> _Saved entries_
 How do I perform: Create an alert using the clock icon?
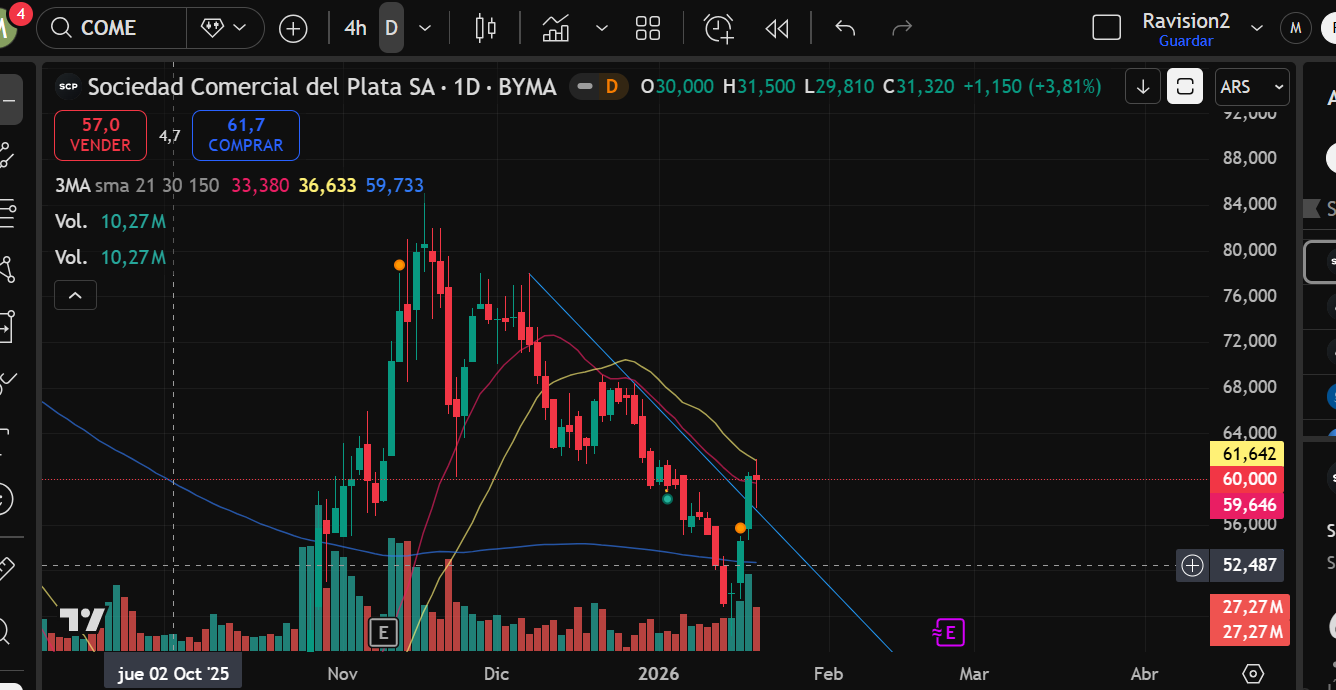(718, 27)
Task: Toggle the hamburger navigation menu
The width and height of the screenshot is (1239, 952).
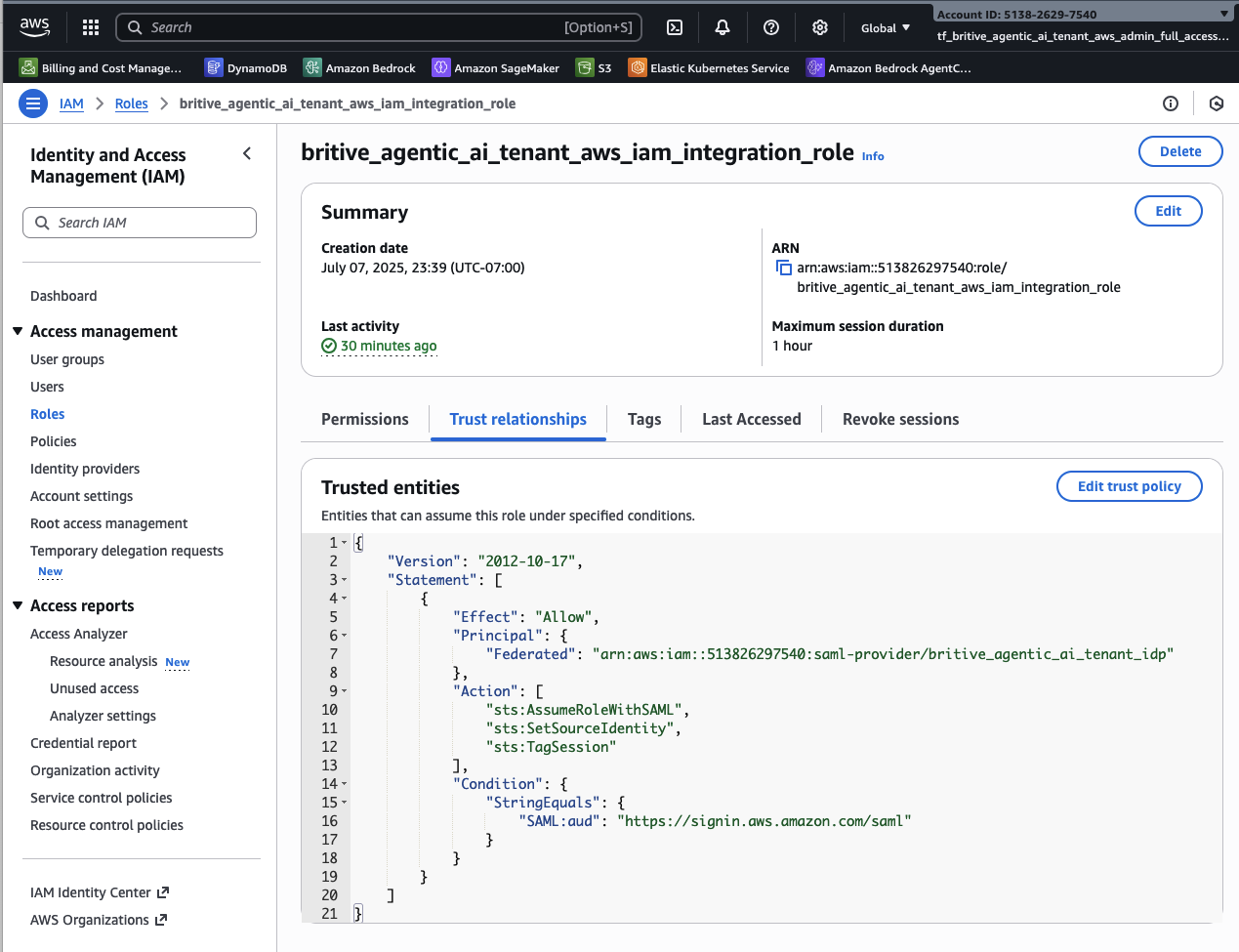Action: (x=33, y=103)
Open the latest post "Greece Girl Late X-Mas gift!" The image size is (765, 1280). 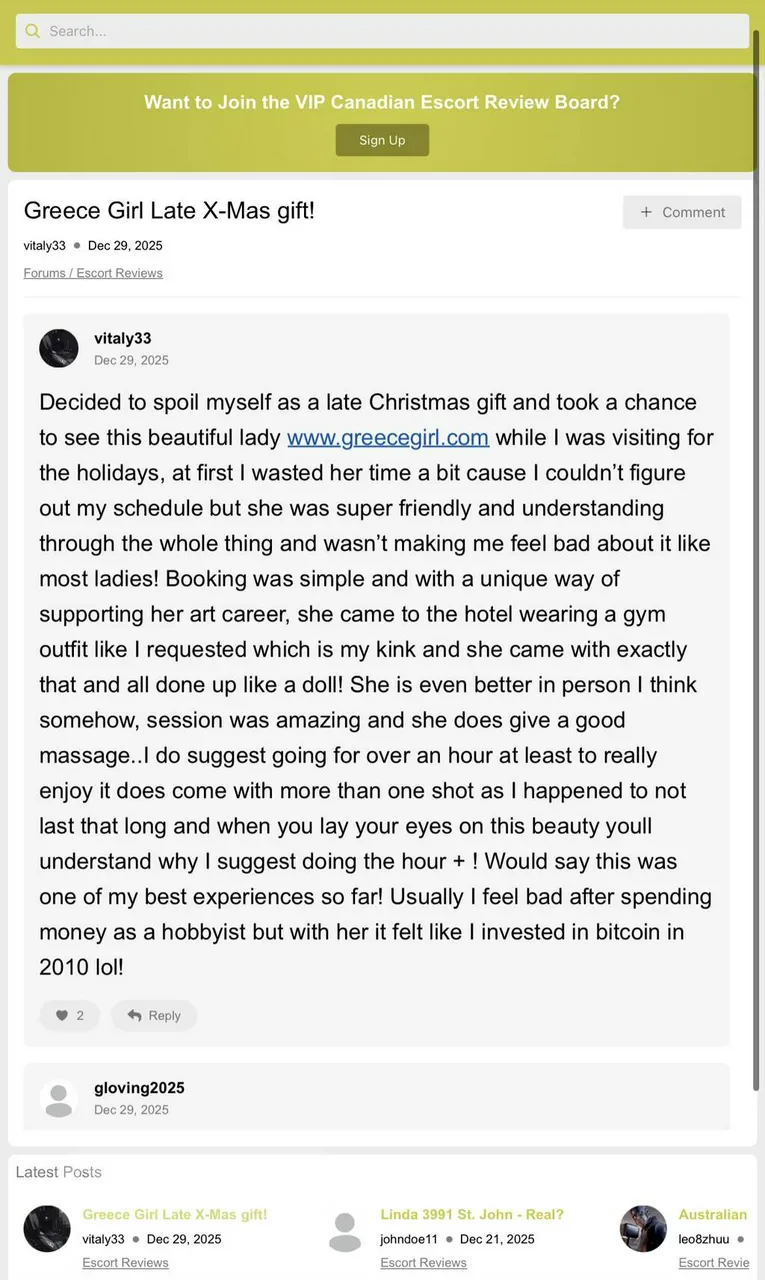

> _Try it_
I'd like the records above given again exactly, please, without the pictures.

> _Answer box_
 How do I perform: Create an alert using the clock icon?
(718, 27)
Task: Toggle the hamburger navigation menu
The width and height of the screenshot is (1239, 952).
Action: (x=33, y=103)
Open the latest post "Greece Girl Late X-Mas gift!" The image size is (765, 1280). 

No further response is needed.